DIRECTIVE:
Copy the items from the line containing "The width and" through the line containing "tap(43, 762)" word for word, including both of those lines.

RECORDS SUPPLIED:
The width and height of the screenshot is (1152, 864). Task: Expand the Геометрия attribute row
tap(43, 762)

--

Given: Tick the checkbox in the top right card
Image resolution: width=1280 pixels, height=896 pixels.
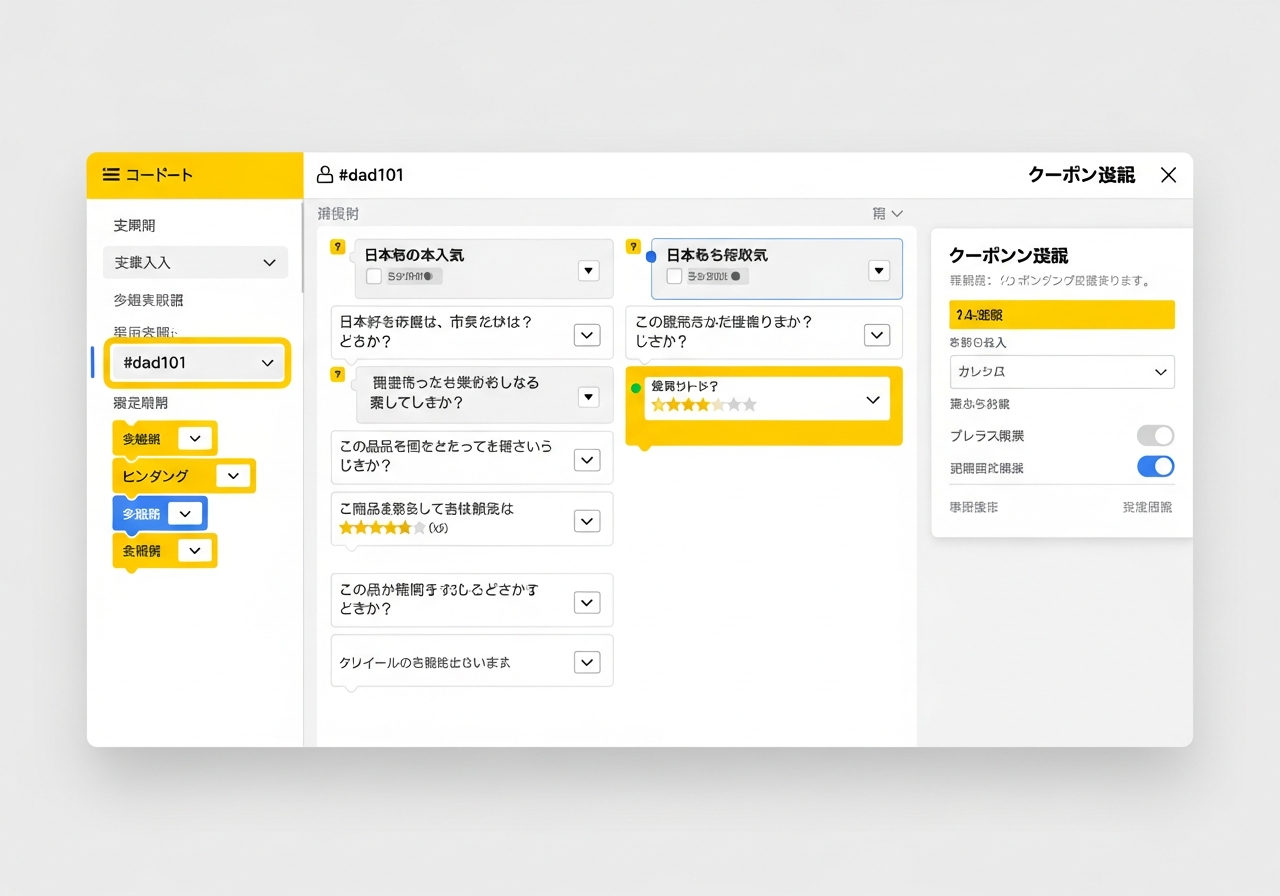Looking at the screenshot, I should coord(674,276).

RIGHT ANSWER:
The width and height of the screenshot is (1152, 864). Task: Expand the Геометрия attribute row
tap(43, 762)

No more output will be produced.